I found on ebay there is a brand called anant made in india that looks interesting. But the shipping from england is cost prohibitive. It would be interesting to see a review of that brand.
So, I value your opinion and I’m not buying junk. However, the Sergeant in me says "hey f%ckface what should I buy to plane this wood? End on a recommendation
I would submit that you are reviewing the wrong cheap plane. Get a Grizzly 10” smoother. The quality is much better than the Amazon, and approaches the. Stanley. The grizzly compares to the Wood River like the WR compares to the Lie Nelson. Just replace the blade with a WR blade and you have a high quality tool. I got one last week on sale for $25.. The 10” and 14” together were $75 shipped! So far they work as well as my Vintage Stanley’s. If you are truly interested in sourcing lower priced alternatives check them out.
50 bucks dang that looks worse than the the 15 dollar one I got at harbor freight which is now my scrub plane.
Thanks for the breakdown. Years ago I bought an old Stanley #4 on eBay for $40. I was in pretty good shape but did require some work (mostly cleaning) but I learned more about the plane in the process. I looked recently and the common price (with shipping) for a Stanley #4 and you can there are pages of them for $60-80 but you still can find them for $40 – especially if you can find them local and avoid the shipping. It seems like that is a better choice and buying an Amazonbasics plane.

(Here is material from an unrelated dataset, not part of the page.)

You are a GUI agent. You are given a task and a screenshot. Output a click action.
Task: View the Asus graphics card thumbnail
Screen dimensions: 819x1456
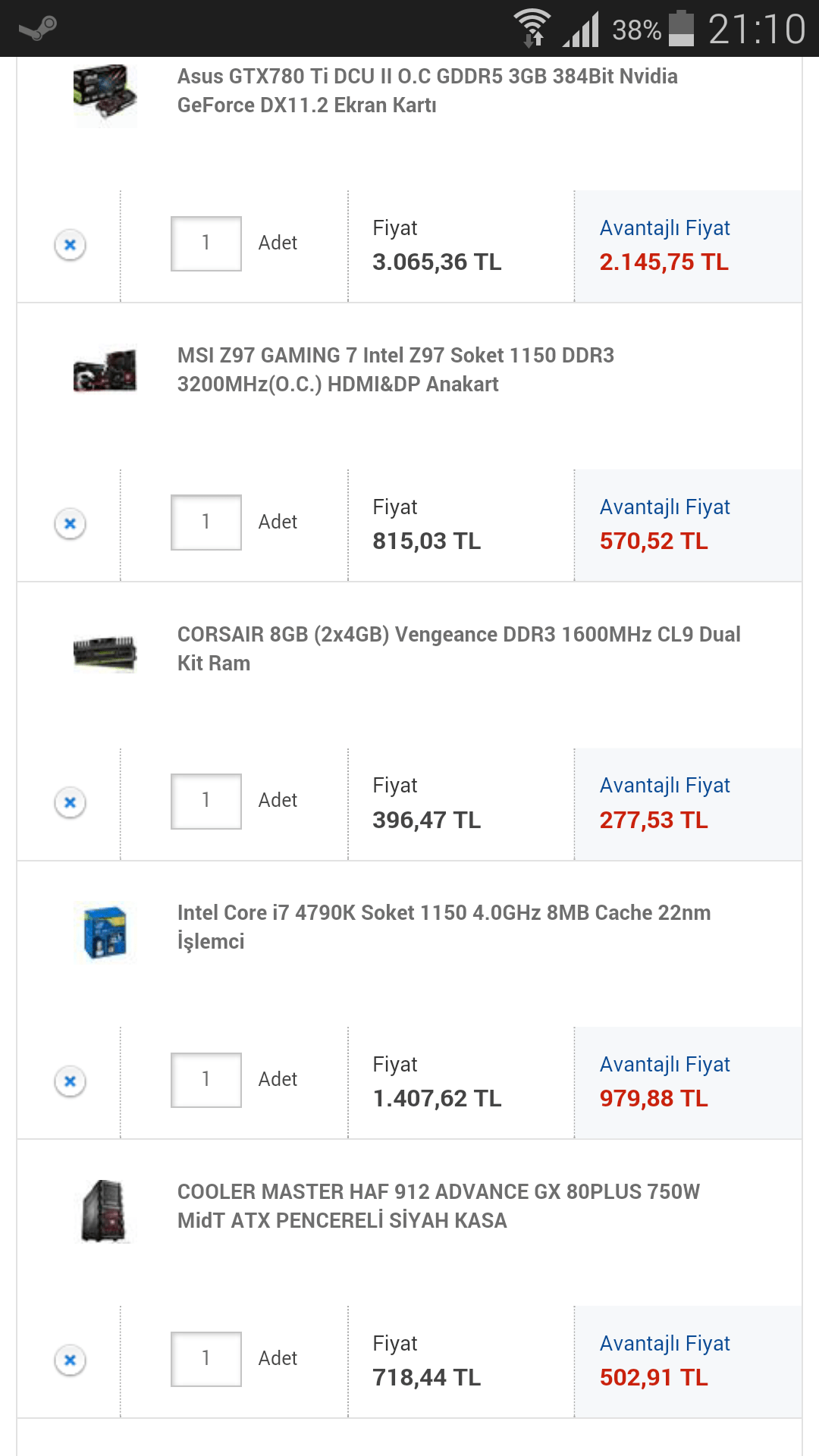click(105, 94)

Interesting, casting and machining finish is identical to the Kobalt No. 4 sold at Lowe’s.
Love this video, its tell people you get what you pay for. In this case you get headaches too
Wow, that thing is a screaming banshee, can’t imagine using that for any length of time.

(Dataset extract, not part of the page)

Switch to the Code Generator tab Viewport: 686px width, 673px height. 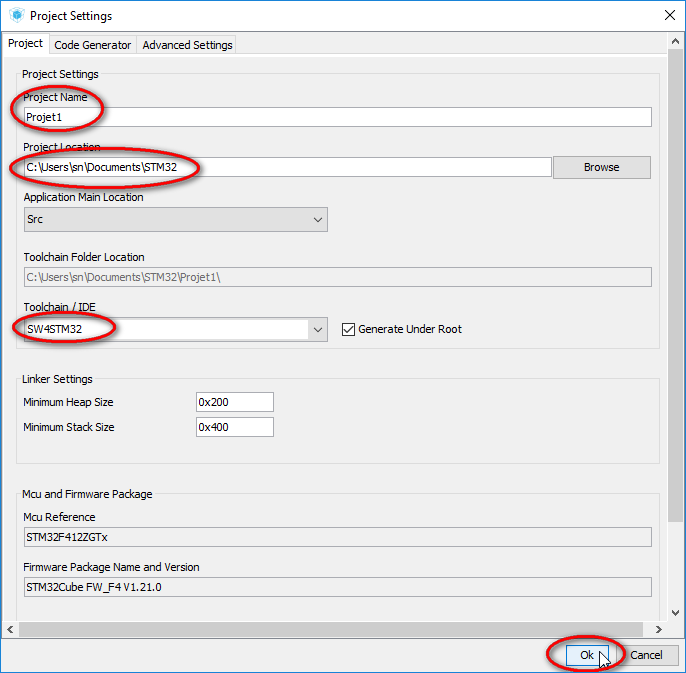pos(92,45)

That high pitched sound he talks about is the first thing I noticed. I didn’t think the reason was going to be vibration of the blade. I thought it would have been quality of the materials used in the plane.
I think if you are going to get into the area of making commercial videos, you should do a crash course on sound reproduction – placement of the mic for example – the sound of that plastic wrapping rattling as you turn the plane back and forth is louder than your voice!!! And guess which one we’d prefer to hear? And what’s going on with the flag on the wall and the two flags on your apron? Can’t remember where you are?

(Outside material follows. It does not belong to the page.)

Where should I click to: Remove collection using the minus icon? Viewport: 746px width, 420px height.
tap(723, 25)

We need to start saying HELL NO to anything made in China. Period. Dependence on the Communist Chinese Party for our supply chain of pretty much everything will not serve us well when we are at war with them defending Taiwan.
Rob, couple of things:
1) of all your videos, you seem to be most proud of your video 32 seconds sharpening. You mention it in almost every video. You should be too, that video has changed my life!
2) the magic is in the hands of the craftsman. I got a similar plane and it took me at least 20 hours to get it to work as well as you got it to work in 10 minutes. It seems to me that at this point you can make fine furniture with a rock and a stick. On the other hand, I can’t won’t be able to do much even if I am in a lie Nielsen factory with all the tools available to me
Well spoken.
Better off buying an oldie but goodie
"I am somewhat of an experienced wood worker" Yeah, Rob. I think you might qualify. Who knows, maybe if you really put the time in, you might be able to say you are an enthusiast.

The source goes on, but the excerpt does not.